ASIC とは「Application Specific Integrated Circuit」の略称で、特定の計算処理(暗号資産のマイニングなど)を行うためだけに専用設計された電子回路のことです。
汎用的なコンピュータ部品(CPUやGPU)と比較して、以下の明確な特性があります。

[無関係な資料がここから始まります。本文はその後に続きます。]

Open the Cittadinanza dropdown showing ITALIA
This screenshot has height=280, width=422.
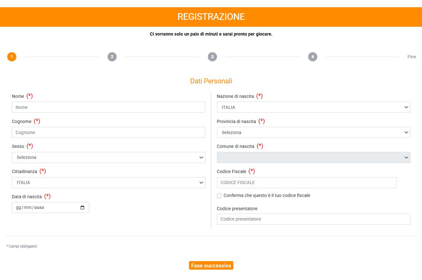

| 項目 | CPU (Qubic等) | GPU (Ethereum等) | ASIC (Bitcoin等) |
|---|---|---|---|
| 汎用性 | 非常に高い(何でもできる) | 高い(画像処理、AI) | ゼロ(専用の計算のみ) |
| 効率 | 低い | 中程度 | 圧倒的に高い |
| 寿命 | 長い(用途転用が可能) | 長い(ゲーミング等) | 短い(難易度上昇で陳腐化) |
Qubicの設計者であるCfB(Come-from-Beyond)は、ASICによるマイニングの独占を嫌い、「ASIC耐性(ASIC Resistance)」を重視しています。
ASICは「究極のマイニングマシン」ですが、同時にマイニングの民主化を阻む壁でもあります。Qubicのエコシステムが CPUマイニングを強調するのは、「誰もが自分のPC(CPU)で参加できる世界」を守るためという哲学的な背景があります。